We're very bullish on the extensibility of the NPS system architecture, and in particular, the use of FPGA technology and the extensibility of the FAST Engine framework into the future.
FAST Engines (IMO, a particularly appropriate and descriptive geek-technology acronym) already help deliver the "performance multiplier" for the NPS system that we've discussed previously by removing unnecessary records and columns from a given stream of data before the system has to expend even a single CPU clock cycle or byte of memory worrying about them.
As you can see in the block diagram above, the five current engines included in the framework include the Control, Parse, Visibility, Project and Restrict Engines.
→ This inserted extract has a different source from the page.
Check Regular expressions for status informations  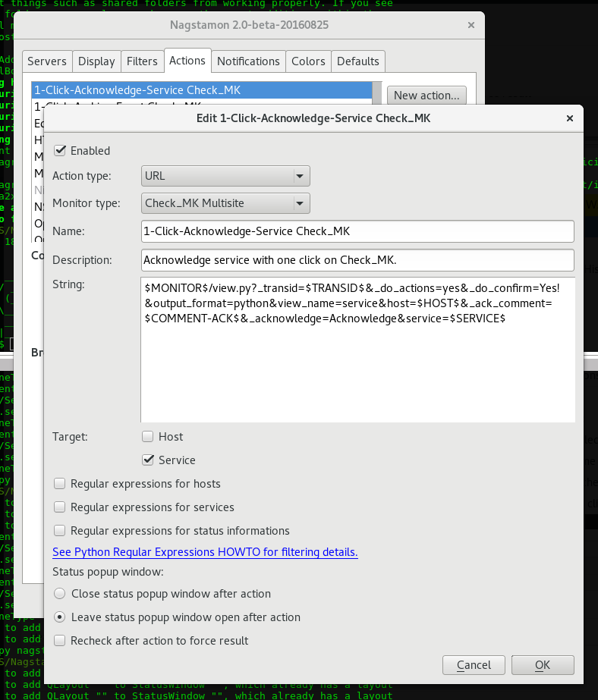(x=60, y=531)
Since they're described fairly well in the White Paper, I won't go into detail here. But I will repeat some of the critical characteristics of the FAST Engines, they are:
- basic analytic functions electronically programmed into the FPGA to accelerate query performance;
- dynamically reconfigurable — each of them can be modified, disabled or extended by the NPS system in real time; and
- customized at run-time for each snippet executed in the SPU — each engine can incorporate parameters passed it to optimize the behavior of the FPGA for a particular query snippet.
From the above, what you should take away is that the hardware on each of the NPS system's hundreds of intelligent storage nodes, known affectionately as SPUs (pronounced: "SPOOz"), for Snippet Processing Units, are not just "optimally customized" for each query. Instead, as manifest in the FAST Engines, the SPUs' hardware configurations are optimally customized for each sub-step of each query, in real-time, allowing the system to maximize the streaming flow of data.
In parallel within the FPGA, these engines eliminate records outside of the ACID-compliant purview of a given query; project away columns that don't satisfy a given SQL statement's clause; and the restrict away rows that don't satisfy the statement's WHERE predicate. All done at the speed with which data is being read (or "streamed") off the disk drive on each intelligent storage node in the Netezza system, and replicated in parallel across hundreds of those nodes.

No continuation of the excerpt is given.